Excerpt

Directed by: Ladj Ly
Written by: Ladj Ly, Giordano Gederlini, Alexis Manenti
Starring: Damien Bonnard, Alexis Manenti, Djibril Zonga, Issa Percia, Al-Hassan Ly, Steve Tientcheu
Documented abuse by police officers usually finds its way through American airwaves because of how rampant it has always been in our society. But as this iteration of Les Misérables displays, this issue impacts people of color across the globe and specifically in France. A strong, messy, and angry story of the pain caused and the fight back.
Starting in Paris as a member of the anti-crime brigade, Pento (Damien Bonnard) has to help the hot-headed Chris (Alexis Manenti) and his partner Gwada (Djibril Zonga) on their patrol. Pento quickly learns the methods used by the two officers would not be considered ethical, as they’ve formed relationships with many of the individuals responsible for crime in the city. After a run-in with some youth where one gets shot, the officers furiously attempt to erase all evidence of their wrongdoing to avoid riots.
While donning the title of the famous musical, this iteration loosely uses its themes to tell its very own story. It focuses on the abuse of power by these officers in the name of law and order. The story begins with the euphoria of France winning the World Cup. Celebration on the streets and an elevated mood for the entire city of Paris, which then shifts to the reality of life. It feels like Training Day, where Ethan Hawke follows around the veteran, Denzel Washington and the unethical practices he utilizes. Pento bears witness of Chris and Gwada, as they harass young girls and other individuals while standing behind their badge.

Set of tasks
[A] In the Les Misérables review, what event does the story begin with?
[B] Output the stretch of the Les Misérables review from "Directed by: Ladj" through "the fight back.".
[C] Can you pick up the Les Misérables review after its last sentence and continue it?
The listing that comes next has no connection to the Les Misérables review.

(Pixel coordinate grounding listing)

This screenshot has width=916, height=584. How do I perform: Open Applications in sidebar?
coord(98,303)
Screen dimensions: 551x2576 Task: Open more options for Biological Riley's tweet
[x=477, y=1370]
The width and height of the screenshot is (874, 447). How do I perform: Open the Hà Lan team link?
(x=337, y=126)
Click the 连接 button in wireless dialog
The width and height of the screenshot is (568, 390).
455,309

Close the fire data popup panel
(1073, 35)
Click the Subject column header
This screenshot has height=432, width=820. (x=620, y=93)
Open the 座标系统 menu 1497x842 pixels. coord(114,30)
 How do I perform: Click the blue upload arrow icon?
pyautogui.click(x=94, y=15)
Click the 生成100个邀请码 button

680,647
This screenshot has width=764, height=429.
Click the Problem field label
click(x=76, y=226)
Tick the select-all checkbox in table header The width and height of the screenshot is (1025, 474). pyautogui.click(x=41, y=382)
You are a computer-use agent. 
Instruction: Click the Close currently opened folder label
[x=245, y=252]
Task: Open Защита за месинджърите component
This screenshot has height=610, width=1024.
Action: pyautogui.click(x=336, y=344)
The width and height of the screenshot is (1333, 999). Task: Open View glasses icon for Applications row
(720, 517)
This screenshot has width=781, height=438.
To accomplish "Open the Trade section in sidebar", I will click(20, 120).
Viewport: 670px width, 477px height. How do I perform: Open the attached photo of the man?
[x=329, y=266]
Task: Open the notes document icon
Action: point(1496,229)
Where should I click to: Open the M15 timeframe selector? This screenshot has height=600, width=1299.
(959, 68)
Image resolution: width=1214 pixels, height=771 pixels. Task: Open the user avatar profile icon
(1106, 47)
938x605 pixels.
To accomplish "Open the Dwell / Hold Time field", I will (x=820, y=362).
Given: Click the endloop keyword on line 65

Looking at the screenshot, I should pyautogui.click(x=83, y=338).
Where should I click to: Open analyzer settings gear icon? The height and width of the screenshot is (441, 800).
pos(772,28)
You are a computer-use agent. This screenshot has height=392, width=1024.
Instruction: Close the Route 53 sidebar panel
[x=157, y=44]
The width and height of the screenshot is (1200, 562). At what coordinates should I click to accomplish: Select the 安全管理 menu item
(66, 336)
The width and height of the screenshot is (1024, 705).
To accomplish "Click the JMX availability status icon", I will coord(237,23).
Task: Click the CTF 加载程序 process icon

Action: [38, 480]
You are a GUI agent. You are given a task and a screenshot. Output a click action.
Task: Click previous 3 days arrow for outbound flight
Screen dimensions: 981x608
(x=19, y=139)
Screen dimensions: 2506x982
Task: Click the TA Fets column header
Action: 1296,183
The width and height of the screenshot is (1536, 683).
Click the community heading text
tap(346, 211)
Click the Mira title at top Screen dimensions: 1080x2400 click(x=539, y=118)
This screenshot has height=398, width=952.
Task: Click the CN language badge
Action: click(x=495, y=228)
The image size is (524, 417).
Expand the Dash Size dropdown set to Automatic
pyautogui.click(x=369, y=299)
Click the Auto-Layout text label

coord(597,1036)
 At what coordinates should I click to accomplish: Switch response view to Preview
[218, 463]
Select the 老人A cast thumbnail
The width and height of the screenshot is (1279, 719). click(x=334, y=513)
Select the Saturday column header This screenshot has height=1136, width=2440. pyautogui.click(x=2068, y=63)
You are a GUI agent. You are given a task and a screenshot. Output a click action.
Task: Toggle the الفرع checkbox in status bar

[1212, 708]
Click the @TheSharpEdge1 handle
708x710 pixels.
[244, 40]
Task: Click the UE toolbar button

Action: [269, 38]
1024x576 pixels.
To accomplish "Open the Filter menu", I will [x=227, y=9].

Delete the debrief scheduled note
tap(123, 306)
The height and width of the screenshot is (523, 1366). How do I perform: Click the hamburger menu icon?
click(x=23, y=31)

Answers for this exercise
[A] France winning the World Cup.

[B]
Directed by: Ladj Ly
Written by: Ladj Ly, Giordano Gederlini, Alexis Manenti
Starring: Damien Bonnard, Alexis Manenti, Djibril Zonga, Issa Percia, Al-Hassan Ly, Steve Tientcheu
Documented abuse by police officers usually finds its way through American airwaves because of how rampant it has always been in our society. But as this iteration of Les Misérables displays, this issue impacts people of color across the globe and specifically in France. A strong, messy, and angry story of the pain caused and the fight back.

[C]
The inciting incident revolves around a negative interaction with young kids that pester the police officers. While trying to control one and hold the others back, Issa (Issa Perica) gets shot with a non-lethal gun. An issue the officers can cover up if not for one of the kids, from afar, recording it on a drone. The search then commences for the officers to find that kid in order to eliminate the evidence while also further losing any morals these officers have left. Each of these officers represents toxic police behavior that causes mistrust in communities of color. Chris being the worst of them all, as he displays unchecked aggression that makes every interaction incredibly uncomfortable. Much of his anger lands on individuals of color that make it seem racially charged. He has no issues doing what needs to get done and covering it up afterward. Gwada ultimately commits the act that produces incriminating evidence and seeks only to care for himself rather than the well-being of the harmed child. He pushes that boundary being a man of color and how he stands with the communities and an officer. Pento displays signs of trying to stop the unethical actions by the other officers but ultimately falls in line because he does not want to create enemies within the force. Three officers, in their own way, contributing to a corrupt system wrought with abuse.
Director Ladj Ly created such an angry piece of cinema, as he’s stated the events in this film transpired during his childhood and the injustices he witnessed. That tension and rage hide underneath the characters while some are more overt. Ly brings us into a world where mistrust already exists between the communities of color and the police. He gives no exposition as to why, but it ultimately becomes very clear after seeing everything that occurs in the film. Fear brews through every interaction these officers have with anyone, including each other.
Everything leading up to the climactic moment expresses a fight for justice through any means necessary. The story breezes by because it never ceases to let up on the intensity of each interaction, which displays some excellent pacing. Les Misérables provides a lens into an issue in France that usually does not make it over to the United States because we have our own problems. It displays this issue of police brutality being a global deterrent to justice and peace in the world.